Code repository for the study
"A solution for the mean parametrization of the von Mises-Fisher distribution"
This code repository contains an implementation of (gradient / Hessian of) the log-partition function and negative entropy function for the D-dimensional von Mises-Fisher distribution, alongside code for fitting mixtures of vMF distribution in both natural and mean parametrization, all in Python. Sparse matrix support allows fast execution in high-dimensional feature spaces when features are sparse, as is common in document embeddings such as TF-IDF.

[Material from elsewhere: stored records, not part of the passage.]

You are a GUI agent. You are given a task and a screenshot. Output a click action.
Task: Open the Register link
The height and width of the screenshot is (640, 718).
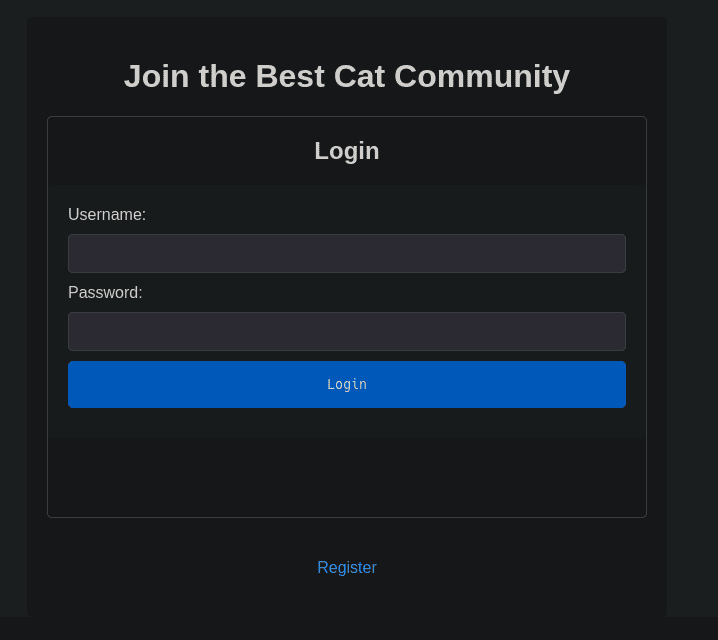(347, 567)
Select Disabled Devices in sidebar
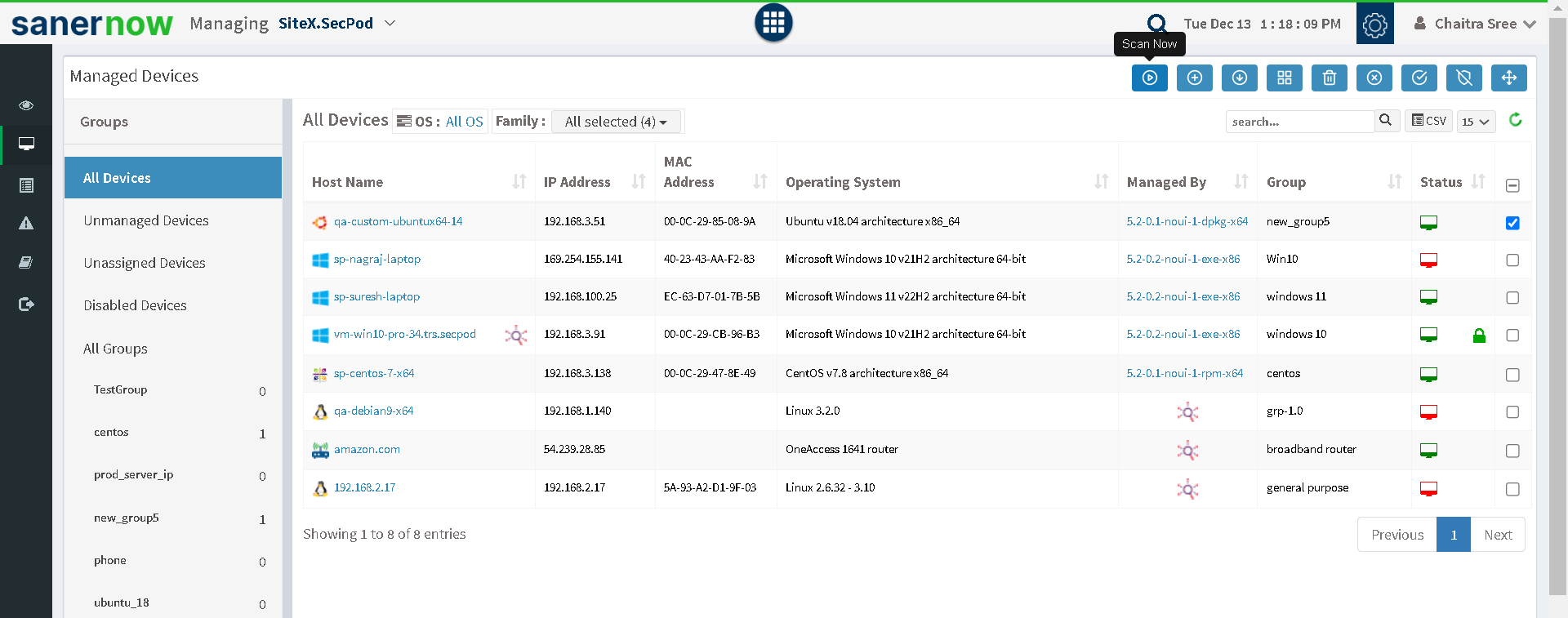The image size is (1568, 618). (136, 305)
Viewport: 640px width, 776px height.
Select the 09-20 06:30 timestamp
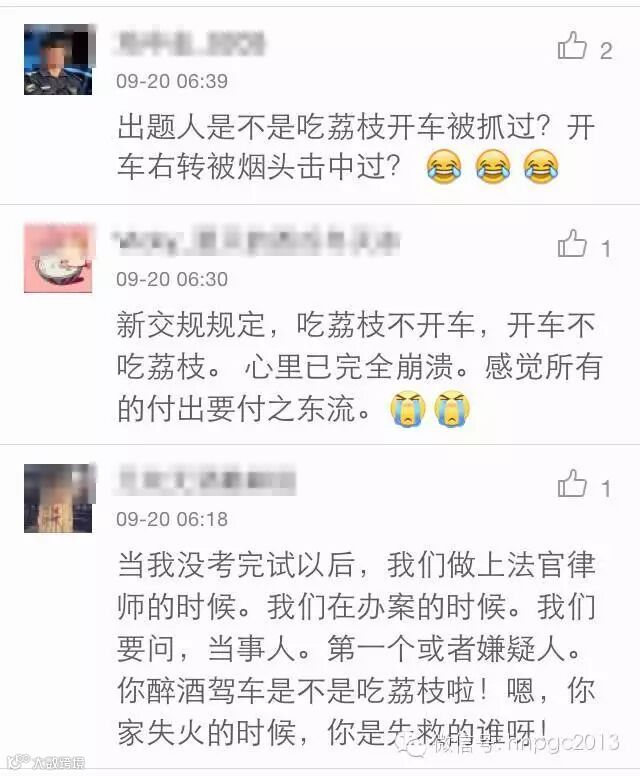pos(172,279)
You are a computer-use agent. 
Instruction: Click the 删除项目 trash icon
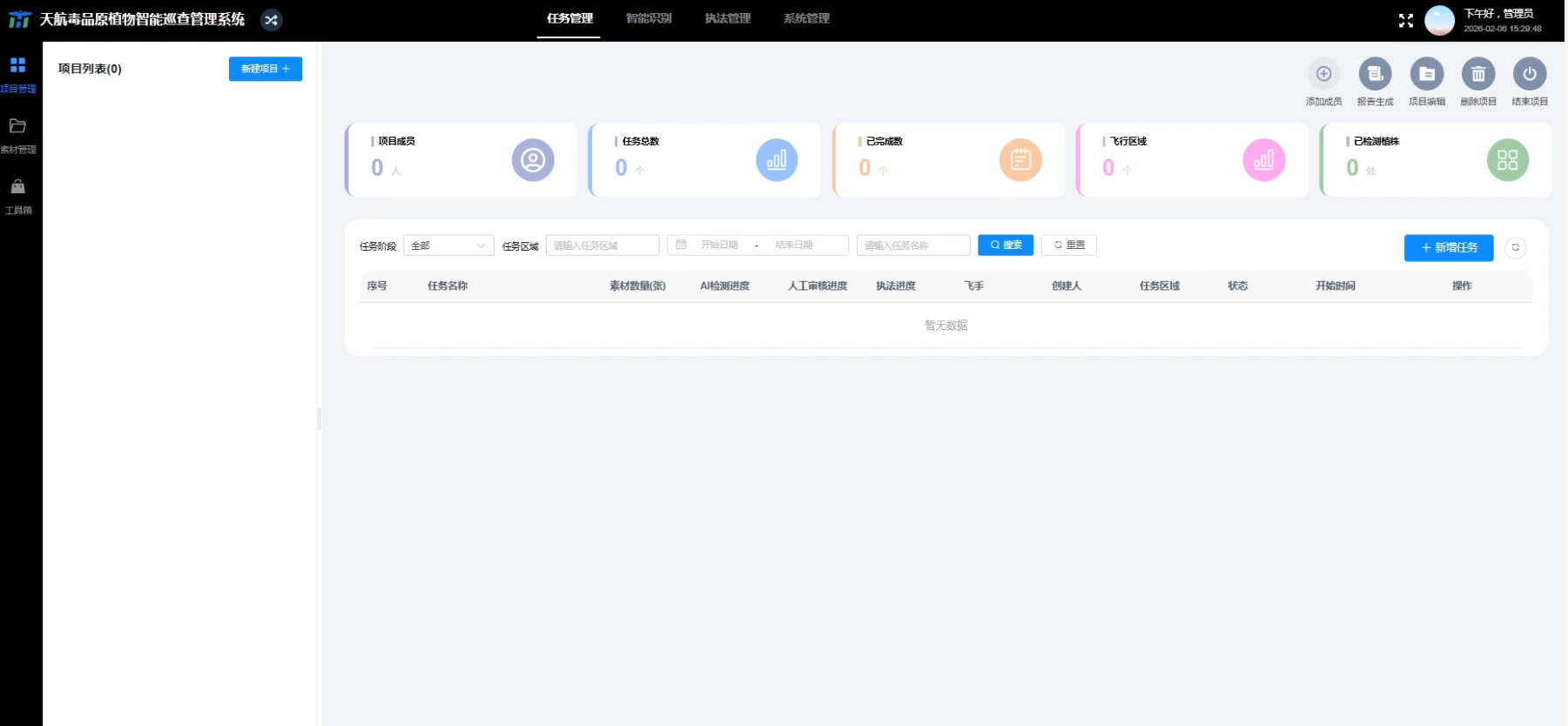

We make use of the mean-parameterized form in Bregman clustering for document clustering in high-dimensional (>25k dim) text embedding spaces, for the classical document datasets '20-newsgroups' and 'classic3'.
The example notebook contains a small toy example of Bregman clustering that fits a mixture of von Mises-Fisher distribution in mean paramtrization to several hundred data points in $1000$ dimensions within a fraction of a second.
The experiments notebook can be used to reproduce all figures and numerical results of the manuscript.
The von Mises-Fisher distribution vMF($m, \kappa)$ in D dimensions is a natural exponential family
$\log p(x|\eta) = \eta^\top{}x - \Phi(\eta) + \log h(x) $
with base measure $h(x)$ uniform over the hypersphere $S^{D-1}$, natural parameter $\eta = \kappa m$ and log-partition function
$\Phi(\eta) = \Phi(||\eta||) = \log I_{D/2−1}(||\eta||) − (D/2 − 1) \log ||\eta|| + const.$
As a natural exponential family with strictly convex log-partition function, the vMF family of distributions can equivalently be written as
$\log p(x|\mu) = \nabla{}\Psi(\mu)^\top{}(x - \mu) + \Psi(\mu) + \log h(x)$
with 'negative entropy' function
$\Psi(\mu) = \max_\eta \ \mu^\top\eta - \Phi(\eta) = - H[X|\mu] + const.$
and mean parameter $\mu = \nabla\Phi(\eta) = \mathbb{E}[X]$.
The mean-parameter form of exponential families is convenient for maximum likelihood or variants thereof such as expectation maximization, but the required function $\Psi(\mu)$ defined for all $||\mu|| < 1$ and its gradient are not known in closed form.
We derived a second-order ODE on $\Psi(||\mu||)$, the radial profile of $\Psi(\mu)$, which can be used to compute quantities $\Psi(\mu)$, $\nabla\Psi(\mu)$, $\nabla^2\Psi(\mu)$, and hence work with the von Mises-Fisher distribution in mean-parameterized exponential family form. We also provide fast closed-form approximations to the solutions of the ODE for large dimensions $D$.